MonoMerge¶
Documentation¶
- Class name:
MonoMerge
- Category:
Bmad/image
- Output node:
False
The MonoMerge node is designed for merging two images into a monochromatic image based on a target color scheme (either towards white or black). This process involves comparing the luminance of corresponding pixels from both images and selecting the one that aligns with the target color scheme, thereby creating a new image that emphasizes either the lighter or darker aspects of the combined images.
Input types¶
Required¶
image1
- The first image to be merged. It plays a crucial role in the merging process as its pixels are compared with those of the second image to determine the final image based on the target color scheme.
- Comfy dtype:
IMAGE
- Python dtype:
torch.Tensor
image2
- The second image to be merged.

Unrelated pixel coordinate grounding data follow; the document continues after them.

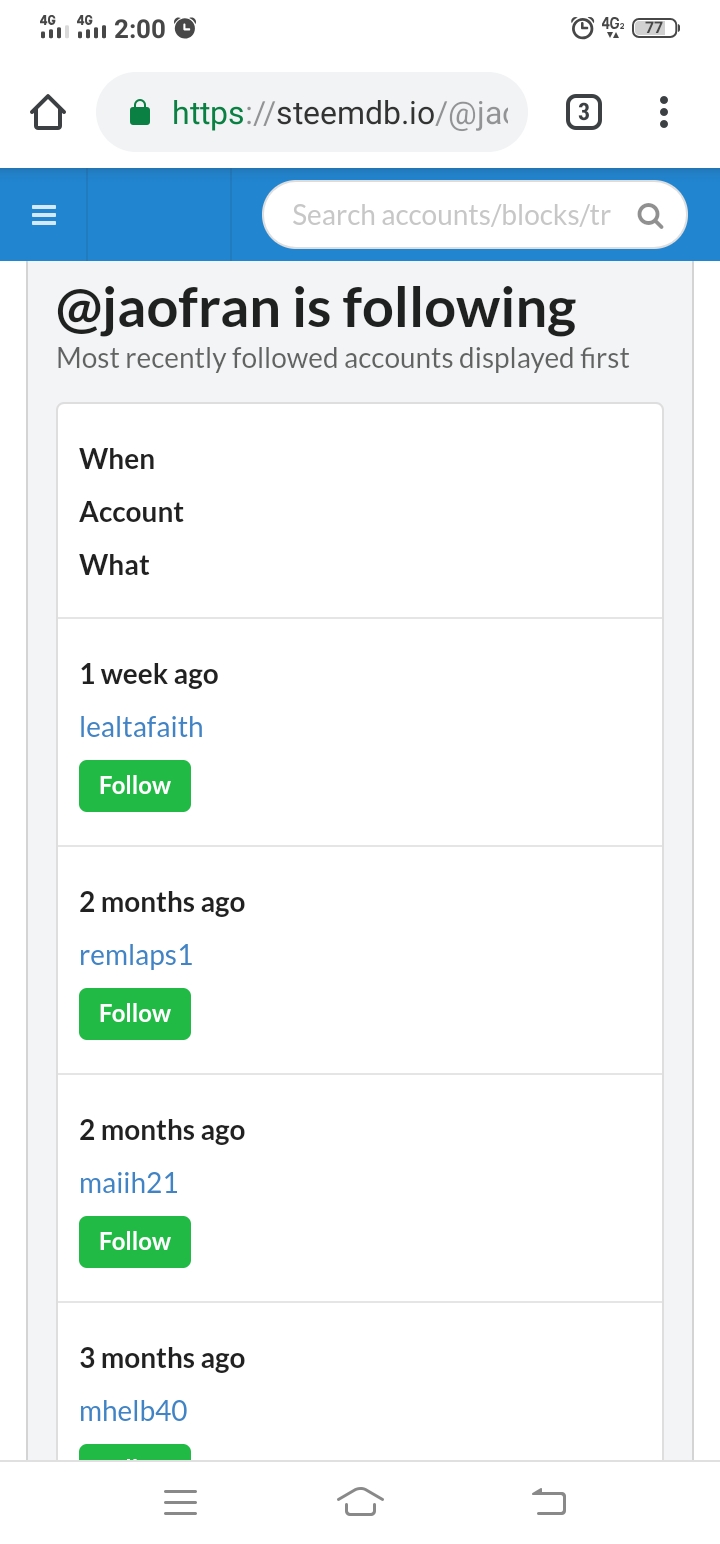
Task: Click the search magnifier icon
Action: click(x=650, y=215)
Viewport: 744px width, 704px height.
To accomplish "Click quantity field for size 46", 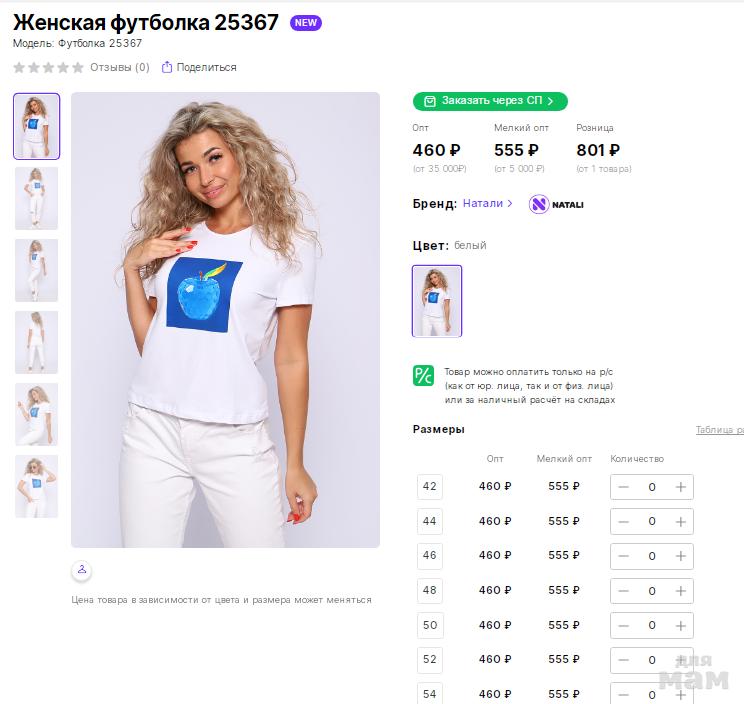I will click(652, 556).
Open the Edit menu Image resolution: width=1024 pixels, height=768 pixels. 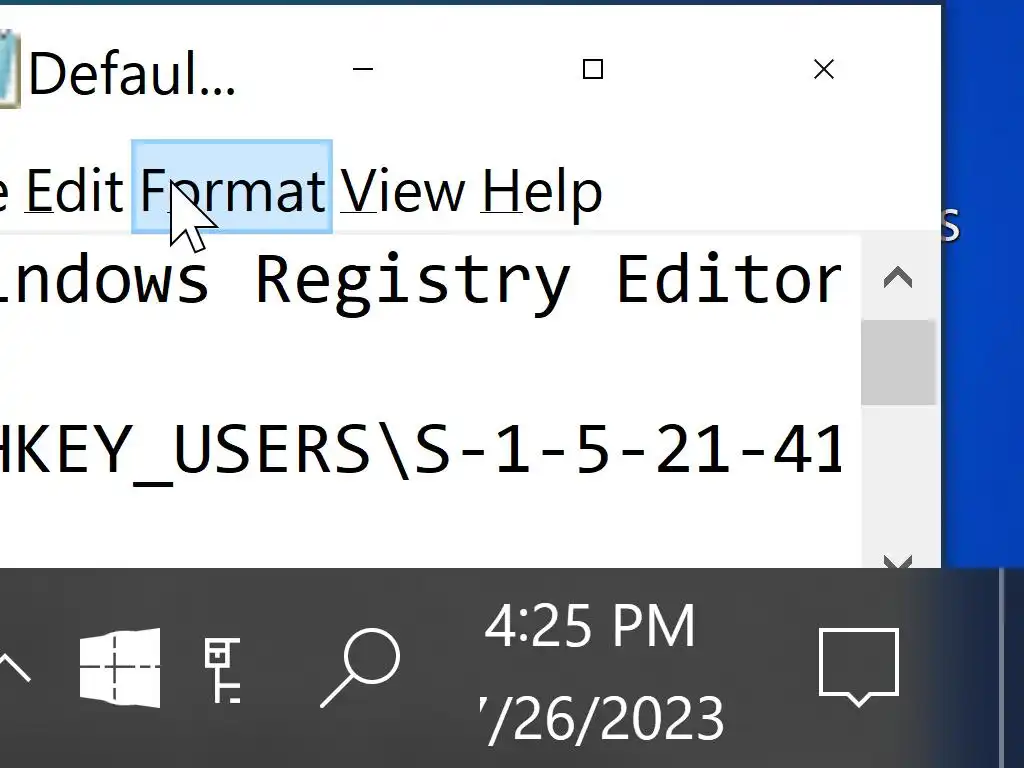[x=74, y=190]
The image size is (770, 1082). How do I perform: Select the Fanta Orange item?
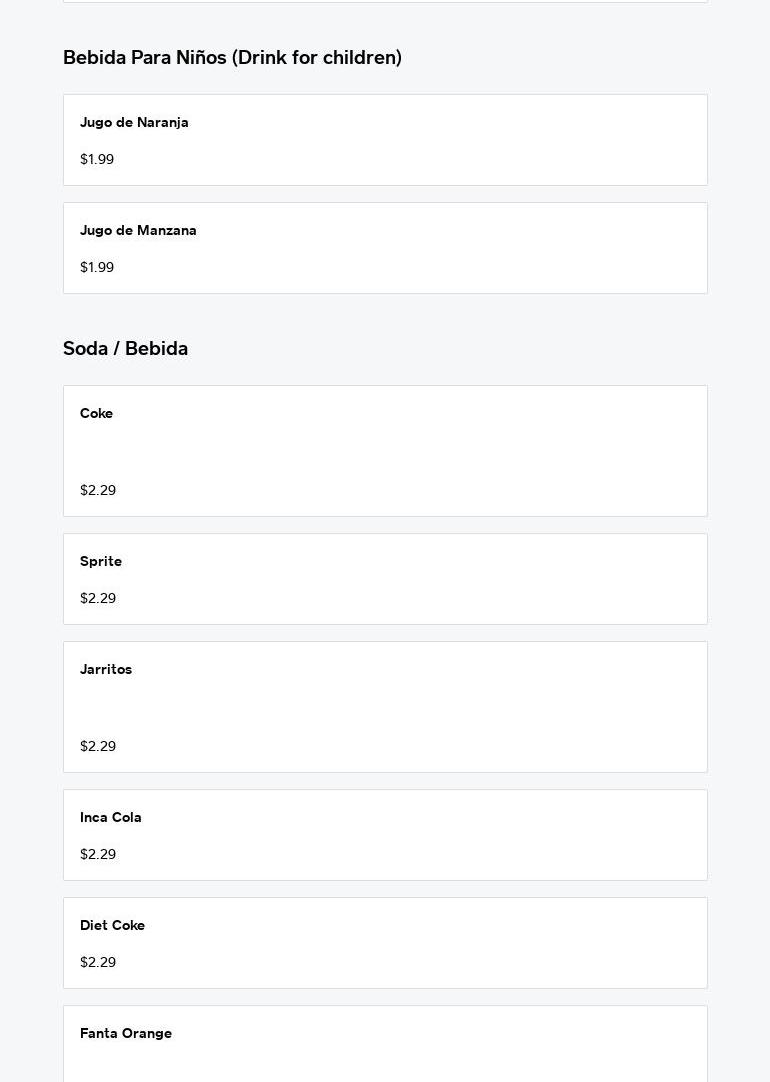pyautogui.click(x=385, y=1044)
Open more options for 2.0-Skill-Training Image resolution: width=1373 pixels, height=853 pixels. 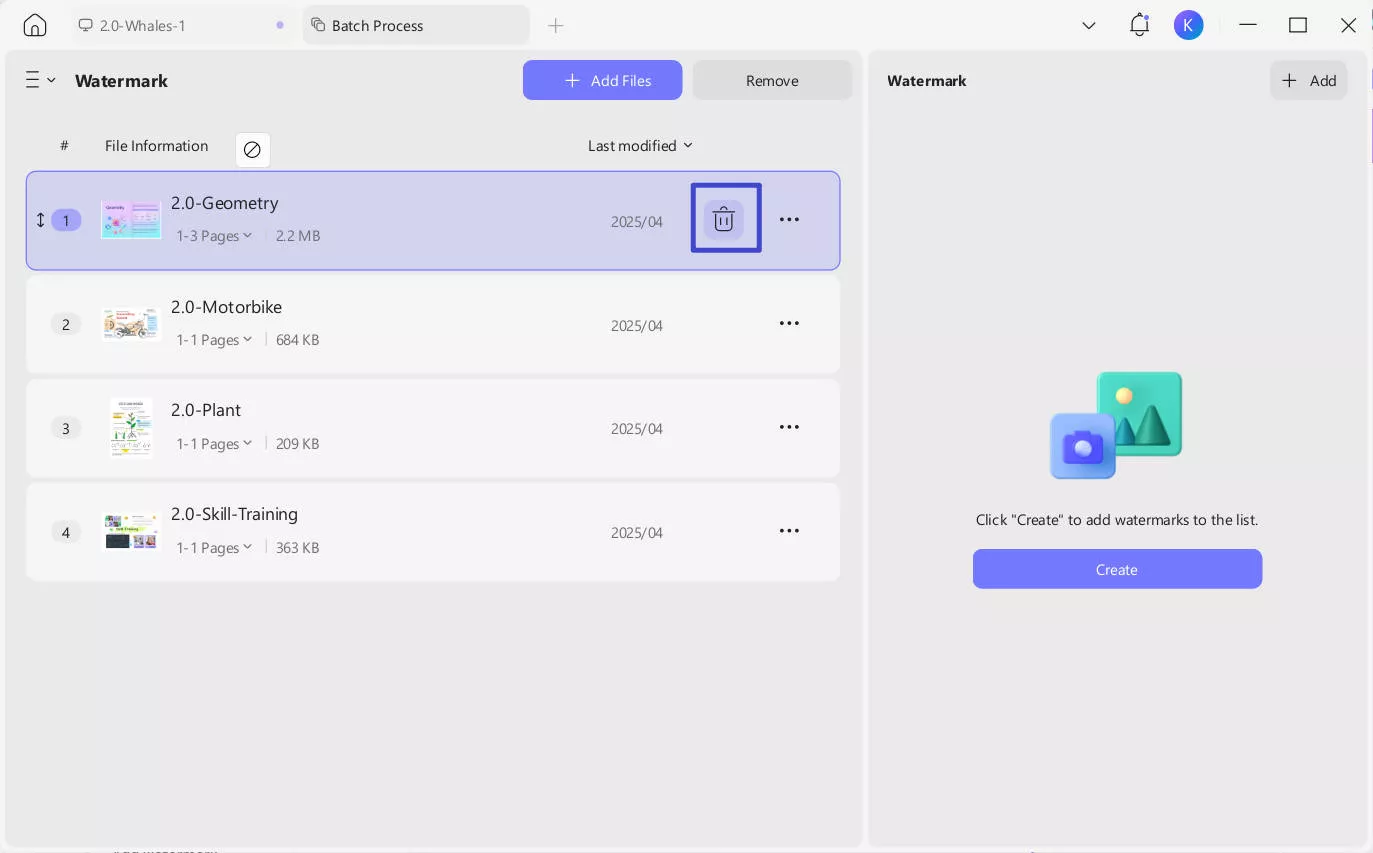(789, 531)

It is equally important as the first image, as its pixels are compared with those of the first image to create the final monochromatic image according to the target color scheme.
- Comfy dtype:
IMAGE
- Python dtype:
torch.Tensor
target
- Specifies the target color scheme for the merge, either 'white' or 'black'. This determines whether the merge emphasizes lighter or darker aspects of the images.
- Comfy dtype:
COMBO[STRING]
- Python dtype:
str
output_format
- Defines the output format of the merged image, allowing for flexibility in how the result is utilized or displayed.
- Comfy dtype:
COMBO[STRING]
- Python dtype:
str
Output types¶
image
- Comfy dtype:
IMAGE
- The output is a monochromatic image that combines elements of the input images according to the specified target color scheme, either emphasizing lighter or darker tones.
- Python dtype:
torch.Tensor
- Comfy dtype:
Usage tips¶
- Infra type:
GPU
- Common nodes: unknown
Source code¶
class MonoMerge:
target = ["white", "black"]
@classmethod
def INPUT_TYPES(s):
return {
"required": {
"image1": ("IMAGE",),
"image2": ("IMAGE",),
"target": (s.target, {"default": "white"}),
"output_format": (image_output_formats_options, {
"default": image_output_formats_options[0]
})
,
},
}
RETURN_TYPES = ("IMAGE",)
FUNCTION = "monochromatic_merge"
CATEGORY = "Bmad/image"
def monochromatic_merge(self, image1, image2, target, output_format):
image1 = tensor2opencv(image1, 1)
image2 = tensor2opencv(image2, 1)
# Select the lesser L component at each pixel
if target == "white":
image = np.maximum(image1, image2)
else:
image = np.minimum(image1, image2)
image = maybe_convert_img(image, 1, image_output_formats_options_map[output_format])
image = opencv2tensor(image)
return (image,)